Assigned task A – In the personal account of depression and anxiety below, what did the narrator do with the prescriptions after being told medication was needed?
Assigned task B – Continue the personal account of depression and anxiety from its final sentence, keeping its first-person voice.
====== Given text
After an incident involving a knife and my own flesh, I was diagnosed with a combination of depression and anxiety. I was told I needed medication. I kept the prescriptions but did not have them filled. I resented the whole damned thing. I used to be able to control this! I used to be able to handle this and be okay! I told myself.
My friends told me not to give in, “do not be tempted by those unnatural pharmaceuticals! Pull yourself together! Smile, you look terrible! You are falling apart!”
Why, yes. Yes I am, thank you for noticing.
I was told to get more sun, so I opened my windows wide but the sunlight seemed too bright. I was told to get more exercise, but the aches in my chest made it seem like I would die, and I believed it.
I was told to wear a smile, but when I did people could see right through it, and they no longer trusted me. Something about me was insincere.
The things I used to do to make myself better were not working. I tried to sing, to force a smile, to write a story. But everything turned back into hopelessness and defeat. Anything that would have been fun in the past seemed frivolous and idiotic, like I was a woman trying to play with dolls again.
============
====== Information
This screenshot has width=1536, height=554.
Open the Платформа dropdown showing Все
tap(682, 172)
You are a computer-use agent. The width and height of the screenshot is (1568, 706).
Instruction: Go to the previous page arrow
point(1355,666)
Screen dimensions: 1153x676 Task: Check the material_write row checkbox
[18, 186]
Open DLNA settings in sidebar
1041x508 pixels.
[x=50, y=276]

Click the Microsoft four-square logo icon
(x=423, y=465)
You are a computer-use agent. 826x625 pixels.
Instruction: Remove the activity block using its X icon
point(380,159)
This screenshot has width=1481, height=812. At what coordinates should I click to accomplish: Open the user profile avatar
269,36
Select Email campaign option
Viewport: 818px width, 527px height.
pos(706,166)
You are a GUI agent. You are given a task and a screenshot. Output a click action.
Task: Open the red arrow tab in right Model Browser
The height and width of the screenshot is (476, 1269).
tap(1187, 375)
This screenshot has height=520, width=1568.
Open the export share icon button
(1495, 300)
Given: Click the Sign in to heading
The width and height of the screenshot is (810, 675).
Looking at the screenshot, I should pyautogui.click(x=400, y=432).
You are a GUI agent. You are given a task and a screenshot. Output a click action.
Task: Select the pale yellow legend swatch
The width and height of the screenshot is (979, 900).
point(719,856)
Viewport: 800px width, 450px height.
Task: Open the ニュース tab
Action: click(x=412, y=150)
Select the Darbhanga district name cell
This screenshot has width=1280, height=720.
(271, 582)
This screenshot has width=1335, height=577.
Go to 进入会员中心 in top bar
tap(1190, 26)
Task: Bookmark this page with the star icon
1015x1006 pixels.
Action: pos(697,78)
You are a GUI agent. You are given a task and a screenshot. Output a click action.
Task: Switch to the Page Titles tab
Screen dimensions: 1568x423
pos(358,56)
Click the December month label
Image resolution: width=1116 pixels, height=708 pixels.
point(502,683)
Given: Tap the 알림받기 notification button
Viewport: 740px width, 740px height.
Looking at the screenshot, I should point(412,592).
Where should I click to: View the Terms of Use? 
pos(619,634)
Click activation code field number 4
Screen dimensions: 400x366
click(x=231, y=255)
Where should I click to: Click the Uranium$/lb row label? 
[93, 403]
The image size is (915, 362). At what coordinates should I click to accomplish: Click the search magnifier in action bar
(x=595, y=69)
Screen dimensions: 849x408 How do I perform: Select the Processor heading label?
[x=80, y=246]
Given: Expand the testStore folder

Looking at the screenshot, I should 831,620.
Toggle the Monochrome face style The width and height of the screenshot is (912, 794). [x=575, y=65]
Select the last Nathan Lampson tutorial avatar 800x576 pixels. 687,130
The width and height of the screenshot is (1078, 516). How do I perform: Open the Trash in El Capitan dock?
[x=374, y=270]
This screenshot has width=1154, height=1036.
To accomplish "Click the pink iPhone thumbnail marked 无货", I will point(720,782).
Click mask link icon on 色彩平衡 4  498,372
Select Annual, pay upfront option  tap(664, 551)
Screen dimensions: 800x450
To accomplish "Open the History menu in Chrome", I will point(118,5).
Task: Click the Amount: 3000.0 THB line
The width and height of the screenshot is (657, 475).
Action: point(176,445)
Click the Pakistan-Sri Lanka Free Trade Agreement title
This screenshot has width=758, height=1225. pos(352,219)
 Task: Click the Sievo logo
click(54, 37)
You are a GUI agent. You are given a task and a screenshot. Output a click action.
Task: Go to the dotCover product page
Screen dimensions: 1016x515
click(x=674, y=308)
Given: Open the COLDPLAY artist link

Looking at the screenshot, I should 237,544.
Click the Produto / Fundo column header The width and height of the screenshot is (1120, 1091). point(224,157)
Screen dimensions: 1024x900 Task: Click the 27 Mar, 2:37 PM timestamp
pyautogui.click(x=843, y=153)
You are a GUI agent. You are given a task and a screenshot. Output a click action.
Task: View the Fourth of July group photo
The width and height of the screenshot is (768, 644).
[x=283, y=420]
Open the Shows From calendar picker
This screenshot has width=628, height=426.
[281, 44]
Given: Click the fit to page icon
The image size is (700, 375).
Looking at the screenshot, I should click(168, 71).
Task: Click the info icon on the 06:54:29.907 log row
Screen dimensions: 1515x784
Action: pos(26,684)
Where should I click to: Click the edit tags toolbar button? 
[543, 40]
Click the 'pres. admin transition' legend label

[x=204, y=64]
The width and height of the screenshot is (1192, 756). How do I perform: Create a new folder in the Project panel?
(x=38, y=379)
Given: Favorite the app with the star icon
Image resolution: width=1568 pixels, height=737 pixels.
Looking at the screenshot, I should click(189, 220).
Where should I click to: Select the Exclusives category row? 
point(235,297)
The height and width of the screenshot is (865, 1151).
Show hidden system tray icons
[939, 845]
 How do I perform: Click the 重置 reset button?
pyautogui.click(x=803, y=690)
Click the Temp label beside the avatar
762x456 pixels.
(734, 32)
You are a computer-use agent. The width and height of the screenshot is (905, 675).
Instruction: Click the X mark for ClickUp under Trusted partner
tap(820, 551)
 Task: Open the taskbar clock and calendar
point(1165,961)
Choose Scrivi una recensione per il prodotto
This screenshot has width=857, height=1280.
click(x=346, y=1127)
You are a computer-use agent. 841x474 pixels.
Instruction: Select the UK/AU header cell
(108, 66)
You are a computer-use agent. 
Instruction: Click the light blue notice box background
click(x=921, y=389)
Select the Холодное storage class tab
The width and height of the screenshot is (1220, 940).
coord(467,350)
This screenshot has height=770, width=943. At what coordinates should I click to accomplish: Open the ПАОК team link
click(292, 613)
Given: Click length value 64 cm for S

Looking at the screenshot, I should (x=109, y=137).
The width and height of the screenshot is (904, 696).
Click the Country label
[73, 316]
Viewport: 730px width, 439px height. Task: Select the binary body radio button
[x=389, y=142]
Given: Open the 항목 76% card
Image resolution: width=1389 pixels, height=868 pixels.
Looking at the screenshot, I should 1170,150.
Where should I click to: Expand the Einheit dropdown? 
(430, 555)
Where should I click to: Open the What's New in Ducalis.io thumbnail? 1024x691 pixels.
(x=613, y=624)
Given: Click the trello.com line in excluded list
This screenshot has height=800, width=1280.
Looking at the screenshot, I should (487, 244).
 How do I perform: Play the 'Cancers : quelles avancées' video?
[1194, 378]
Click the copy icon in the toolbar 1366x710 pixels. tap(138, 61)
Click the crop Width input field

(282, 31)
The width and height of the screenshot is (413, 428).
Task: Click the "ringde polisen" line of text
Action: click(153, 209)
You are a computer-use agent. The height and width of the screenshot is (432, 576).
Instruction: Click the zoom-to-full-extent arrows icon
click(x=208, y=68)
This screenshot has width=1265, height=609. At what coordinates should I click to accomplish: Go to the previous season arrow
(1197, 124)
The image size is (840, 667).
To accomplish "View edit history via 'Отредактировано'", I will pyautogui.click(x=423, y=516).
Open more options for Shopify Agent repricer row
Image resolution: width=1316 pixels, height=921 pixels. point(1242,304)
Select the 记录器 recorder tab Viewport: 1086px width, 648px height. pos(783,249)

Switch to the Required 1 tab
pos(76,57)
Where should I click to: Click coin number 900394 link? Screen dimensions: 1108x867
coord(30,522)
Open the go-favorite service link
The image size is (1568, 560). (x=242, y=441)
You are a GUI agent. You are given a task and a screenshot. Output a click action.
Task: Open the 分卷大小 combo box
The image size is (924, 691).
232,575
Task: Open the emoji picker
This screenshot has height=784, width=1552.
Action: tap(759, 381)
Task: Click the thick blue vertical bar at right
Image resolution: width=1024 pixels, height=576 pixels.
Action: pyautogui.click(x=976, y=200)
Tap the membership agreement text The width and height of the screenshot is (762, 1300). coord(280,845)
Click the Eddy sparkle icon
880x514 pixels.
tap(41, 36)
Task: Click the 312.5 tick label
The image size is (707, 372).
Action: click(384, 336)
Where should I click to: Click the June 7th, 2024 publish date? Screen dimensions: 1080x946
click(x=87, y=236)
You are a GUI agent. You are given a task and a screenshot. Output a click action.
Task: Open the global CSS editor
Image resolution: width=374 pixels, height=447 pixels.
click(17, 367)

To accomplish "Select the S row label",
============
Written answer A – The narrator kept the prescriptions but did not have them filled.

Written answer B –
My cynicism disguised itself as wisdom. Everything was pointless. Tomorrow would be the same, and the next month, and the next year. Life would always be this: me staring at someone talking to me and simply trying not to cry.
Any job I tried to hold was a joke. Don’t fall apart, not yet, wait a few more hours and then you can shut down, just a few more hours and then we can go home, I told myself. Just get through the next hour. You can make it till your break and then you can go cry in the bathroom, keep it together.
Then something goes missing, I forgot something because my mind is no longer playing by the rules.
I’ve been forgetting a lot of things, lately.
Just another ten minutes, just get through another ten minutes…five…one.
One night, I stared into my own sad eyes in the mirror and looked ahead to the oblivion that could only lead to death. I agreed with myself that it was time to be done, either by dying or by “giving in” to the medication I had been avoiding.
But was it really giving in? Was it a defeat? Maybe I had simply told myself that choosing to be happy was a weakness.
I had felt guilty whenever I had tried to be happy, I felt like every negative emotion needed to be felt and understood and examined to its fullest. What if I could choose to be happy?
So I did.
I decided I did not have to be my own enemy. I started the medication, and I chose to live.
At first I started it with the idea that “when I’m better, I can just stop taking it.”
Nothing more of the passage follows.